- Name: Ben Richardson, Ph.D.
- Institution: University of Idaho
- Department: Biological Engineering
- Phone: 208-885-0977
- Email: firstname.lastname@example.org
Summary: The broad goal of our research program is to understand the synaptic and coding properties of neural circuits and how they may be impacted by neuropathological conditions. In particular, we are interested in the mechanisms by which synaptic and neuronal membrane properties contribute to information processing within the cerebellum and other networks. In parallel, we work to understand the sensitivity of these circuits to genetic or environmental perturbations that may lead to neurological disorder (e.g., autism, alcohol use disorder, ataxia). For this work, we use a multifaceted approach, combining in vivo (single neuron) and ex vivo (whole-cell patch-clamp) electrophysiology, pharmacology, optogenetics, rodent behavior, viral track tracing and microscopy in rodent models.
Minimum classes: N/A
- Identify novel links between cerebellar output neurons and other sensory brain nuclei. This work involves rodent surgery, viral track tracing, and microscopy to determine the anatomy of these novel pathways.
- Determine how cell type specific knockout of specific genes influences behavioral phenotype and neuronal morphology. This work involves using transgenic rodents to determine how specific genes/proteins in discrete neuronal populations influence basic behaviors and dictate aspects of neuronal morphology.
- Determine the impact stress has on developing neural circuitry. This work involves establishing a behavioral paradigm in mice to mimic chronic stress experienced by humans. Upon paradigm development, immunohistochemistry and confocal microscopy will be used to determine the impact of the stress and resulting elevated corticosterone (stress hormone) on neural development cytoarchitecture.

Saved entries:
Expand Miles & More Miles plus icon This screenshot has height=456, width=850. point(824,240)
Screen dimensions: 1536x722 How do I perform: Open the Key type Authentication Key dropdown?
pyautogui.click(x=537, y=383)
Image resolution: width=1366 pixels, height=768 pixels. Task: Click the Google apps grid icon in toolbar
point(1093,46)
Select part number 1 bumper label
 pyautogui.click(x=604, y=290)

--

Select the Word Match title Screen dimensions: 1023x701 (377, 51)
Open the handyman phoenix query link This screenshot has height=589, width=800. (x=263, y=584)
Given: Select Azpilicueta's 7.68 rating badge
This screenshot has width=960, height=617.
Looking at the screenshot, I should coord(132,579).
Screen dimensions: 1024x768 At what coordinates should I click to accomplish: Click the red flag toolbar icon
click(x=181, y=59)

What you should do - In the research profile, which hormone is identified as the stress hormone?

Your solution - Corticosterone